In the weeks following Trump's defeat in the 2020 US Election the mainstream media has been obsessed by his unwillingness to concede, his intentional spreading of lies about election fraud, and the MAGA partisans' belief that their commander in chief is still the real president. Once again the term "unprecedented" is being thrown around, as it has been since 2016, and the electoral circus we have been subjected to for two years into his regime (the entire spectacle of primaries and the eventual culmination of the Sanders phenomenon) shows no sign of ending. You would think that, by this point, pundits would realize that something is deeply wrong, and has been so for a very long time, with settler-capitalist democracy––especially since they have been croaking this adage about "unprecedented" for four years despite being shown some very stark precedents within this time. Precedents that, if these pundits bothered to study anything beyond what they've been socialized to accept as common sense, have been inherent in the USAmerican project since its conception.

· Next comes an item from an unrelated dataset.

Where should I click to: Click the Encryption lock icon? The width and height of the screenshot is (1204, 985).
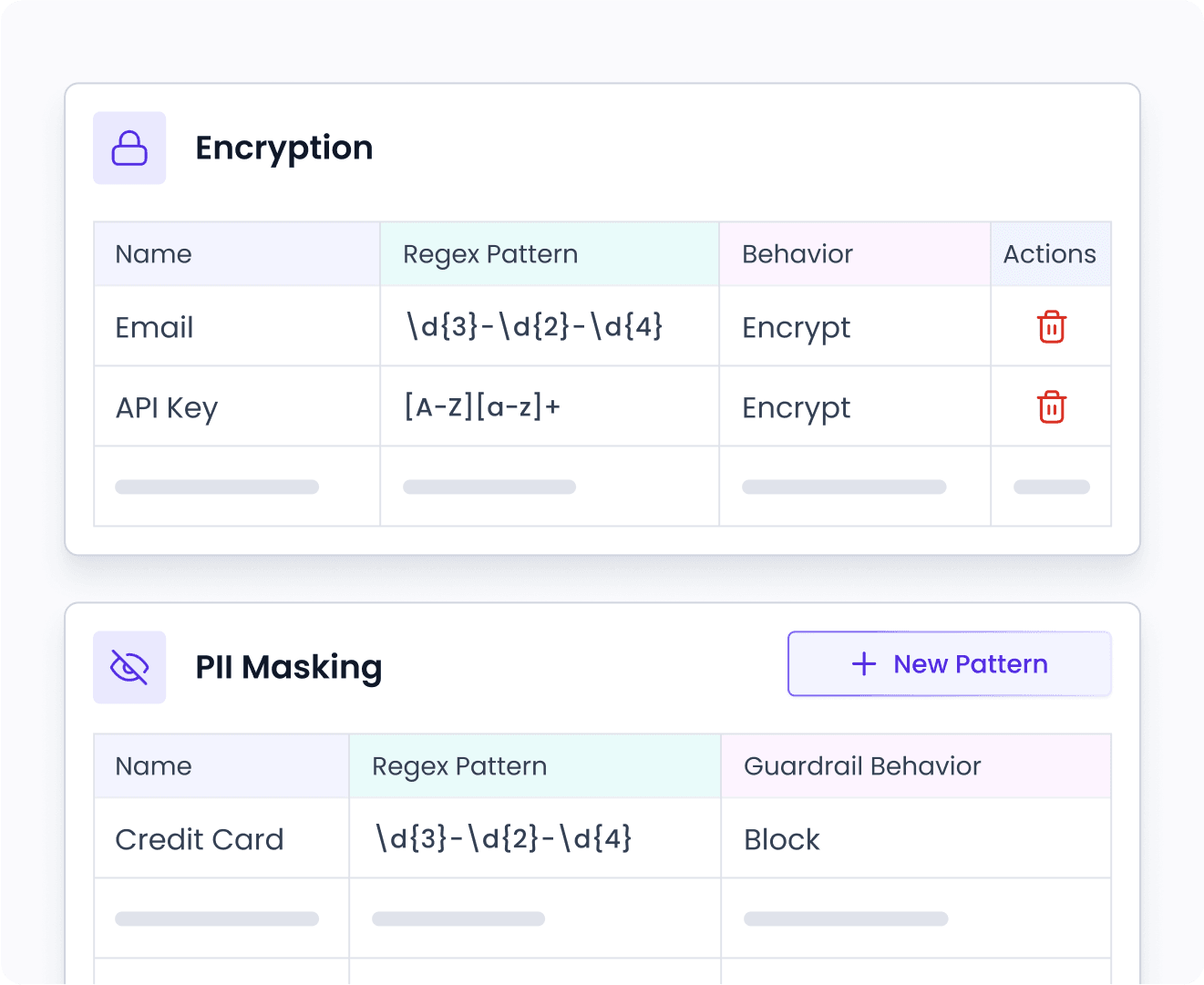(129, 148)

You really have to wonder about what qualifications permit individuals to become media pundits. Clearly they don't have to study the history and political theory of their country, or politics in general, with any rigour to be given the right to speak authoritatively. For example, on the November 4th episode of CBC's The Current, John Fund, an editor of the National Review, claimed that the reason why the Democrats did not get more votes to truly demonstrate the poverty of "Trumpism" was because they had drifted too far left! Considering that the Biden/Harris future regime is the most rightist version of the Democratic party there has been to date on all levels (not that the Democrats have ever been left wing, to be clear), and any empirical analysis of their policies would have to conclude that they are akin to Reaganites by this point, the fact that Fund could make such a statement demonstrates that pundits don't have to study anything and can just shoot off their mouths with certainty that they are correct.

In the lead up this election there were mass rebellions against white supremacy erupting across the US. Both Biden and Harris were clear that they did not endorse these rebellions and that, in point of fact, they were opposed to their slogans of "defund the police" and "abolish the police". The Democrats mocked the demands of the rebellions, asserted the rule of bourgeois law, and chastised any notion of rebellion against the status quo of policing. And yet we get other pundits claiming that slogans like "defund the police" might have "hurt the election". Considering that the Biden/Harris-led Democratic Party did not promote this slogan, and in fact railed against it, should be enough to demonstrate the poverty of such punditry. These were slogans raised against the everyday horror of US settler-capitalism and did not come from the Democratic Party; nor did the Democratic Party valorize these slogans––they were unequivocally opposed to them from the get-go. The masses are thus being chastised for raising their own slogans; the rebellions are being disciplined. The fact that large portions of these same masses who were mobilized by such rebellious slogans did go out and vote for the Biden/Harris electoral machine merely demonstrates that, in the terms of Moten and Harney, radical planners were being made into participants with bourgeois policy. And now they are being chastised for having dared to question bourgeois policy.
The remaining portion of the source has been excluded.